A brand launch should be part unveiling and part celebration. At this point in time, employees see the future of the organization and begin to understand their role in it. They see the brand coming to life and believe in its power to shift perceptions. Pride is a significant byproduct of a successful brand launch—pride in the company they work for and where it can take them. We want employees to be empowered and even inspired to share the brand with loved ones. This is why we always recommend providing employees with something physical to take with them (whether it be some form of brand book, branded wearable, etc.) so that they can physically hold and embody the brand.

There is a common desire to conduct too much formal brand training during a brand launch event. As I said before, the event itself should be more about celebrating the future together. Training comes in the days and weeks immediately following. Brand training can take a number of forms depending on the size and complexity of your organization. Training is also typically customized based on the needs of individual functions and departments, led by a combination of internal leadership and agency support staff (lending a sense of outside credibility).

The most critical question you can answer when training employees about the new brand is “What does this mean to me?” Make it real. Make it relevant.

LIVE – Empowering employees by giving them the tools they need.
An internal brand launch always precedes its external counterpart. Before going to market, it’s critical employees are able to accurately communicate the new brand promise and the rationale behind the brand work completed. The LIVE stage is where the rubber meets the road. The brand is launching externally and employees are asked to incorporate the brand into all they do, bringing it to life for the outside world to experience.

The LIVE stage is all about operationalizing the brand. Tools are distributed and put into action. All touchpoints are considered and refreshed. Everything from the brand’s website to employee email signatures are activated with the new verbal and visual branding. The auditing, planning and materials development that began months in advance of this moment are beginning to pay dividends. If all of that pre-planning has been done properly, the tools provided to employees allow them to be more productive and more effective than ever before.

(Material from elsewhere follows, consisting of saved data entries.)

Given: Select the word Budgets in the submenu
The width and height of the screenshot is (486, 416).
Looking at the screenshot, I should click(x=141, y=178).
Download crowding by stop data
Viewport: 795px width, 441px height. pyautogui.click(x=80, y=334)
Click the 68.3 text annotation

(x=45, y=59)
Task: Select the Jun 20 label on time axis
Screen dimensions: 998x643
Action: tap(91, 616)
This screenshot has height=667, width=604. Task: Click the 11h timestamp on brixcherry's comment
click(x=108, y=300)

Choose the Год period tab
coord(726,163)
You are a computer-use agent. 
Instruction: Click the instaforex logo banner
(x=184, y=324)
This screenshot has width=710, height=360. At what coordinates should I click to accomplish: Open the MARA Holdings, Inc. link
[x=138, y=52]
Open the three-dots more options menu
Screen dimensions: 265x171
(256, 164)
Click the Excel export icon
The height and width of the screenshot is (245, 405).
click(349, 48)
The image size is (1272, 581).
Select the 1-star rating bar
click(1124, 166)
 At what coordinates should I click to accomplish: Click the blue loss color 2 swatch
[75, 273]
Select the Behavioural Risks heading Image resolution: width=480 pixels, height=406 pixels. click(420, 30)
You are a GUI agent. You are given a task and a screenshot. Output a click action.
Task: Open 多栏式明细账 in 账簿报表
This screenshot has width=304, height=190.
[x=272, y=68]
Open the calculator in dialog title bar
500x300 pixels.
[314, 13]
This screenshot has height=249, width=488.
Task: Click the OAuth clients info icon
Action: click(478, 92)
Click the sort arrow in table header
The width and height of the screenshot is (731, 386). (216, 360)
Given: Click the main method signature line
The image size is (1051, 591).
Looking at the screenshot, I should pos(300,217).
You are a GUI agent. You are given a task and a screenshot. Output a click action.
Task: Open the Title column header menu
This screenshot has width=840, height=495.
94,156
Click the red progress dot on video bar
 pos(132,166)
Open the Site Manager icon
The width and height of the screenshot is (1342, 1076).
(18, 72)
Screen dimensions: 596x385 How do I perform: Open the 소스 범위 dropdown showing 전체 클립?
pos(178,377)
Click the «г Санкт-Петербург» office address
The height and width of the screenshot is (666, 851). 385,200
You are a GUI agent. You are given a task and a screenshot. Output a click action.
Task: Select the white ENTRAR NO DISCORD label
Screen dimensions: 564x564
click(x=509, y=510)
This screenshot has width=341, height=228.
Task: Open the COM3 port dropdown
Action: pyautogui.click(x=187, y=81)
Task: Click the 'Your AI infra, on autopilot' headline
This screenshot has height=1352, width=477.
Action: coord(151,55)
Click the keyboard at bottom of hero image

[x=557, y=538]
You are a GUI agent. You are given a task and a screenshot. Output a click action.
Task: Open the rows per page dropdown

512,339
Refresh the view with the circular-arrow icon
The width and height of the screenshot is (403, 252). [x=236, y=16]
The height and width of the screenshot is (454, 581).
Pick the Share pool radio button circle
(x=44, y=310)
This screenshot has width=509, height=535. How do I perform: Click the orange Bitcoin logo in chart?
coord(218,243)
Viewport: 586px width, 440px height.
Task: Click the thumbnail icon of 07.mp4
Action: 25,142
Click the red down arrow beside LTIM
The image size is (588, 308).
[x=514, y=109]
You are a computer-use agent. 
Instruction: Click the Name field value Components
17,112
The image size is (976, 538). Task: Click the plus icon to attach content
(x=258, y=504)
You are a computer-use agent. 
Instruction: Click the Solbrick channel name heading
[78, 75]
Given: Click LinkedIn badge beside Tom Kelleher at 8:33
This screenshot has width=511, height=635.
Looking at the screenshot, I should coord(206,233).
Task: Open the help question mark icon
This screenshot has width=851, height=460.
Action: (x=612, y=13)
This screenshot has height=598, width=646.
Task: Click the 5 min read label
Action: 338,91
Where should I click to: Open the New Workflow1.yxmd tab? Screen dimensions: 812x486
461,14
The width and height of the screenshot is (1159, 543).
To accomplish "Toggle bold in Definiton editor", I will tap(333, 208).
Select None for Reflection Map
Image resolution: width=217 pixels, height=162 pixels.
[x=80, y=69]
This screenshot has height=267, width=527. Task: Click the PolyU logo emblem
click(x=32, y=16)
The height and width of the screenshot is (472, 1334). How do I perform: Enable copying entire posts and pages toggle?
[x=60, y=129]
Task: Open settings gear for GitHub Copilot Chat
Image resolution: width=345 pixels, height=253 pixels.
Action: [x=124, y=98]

In addition to sales, marketing, and account management, one of the functions most affected by the new brand should be human resources. HR serves a primary role in connecting employees to the brand promise and the greater purpose of the organization. And this is true at the time of launch and well into the future, as the programs they implement serve to continually remind and reinforce what has been established. Once again these programs vary widely but could include peer-to-peer recognition, performance management, team building, etc. (Not to mention the important role the brand plays when it comes to recruiting and onboarding.)

Making the brand part of the employee experience is as important as the customer experience.

REPEAT – Continually reminding employees of the brand’s value.
Once these three stages are complete and the brand is launched, it’s important to remember that employee engagement and adoption is far from over. Continual communication is the only way to sustain the level of clarity and enthusiasm required to keep those brand champions singing from the same song book (at the top of their lungs).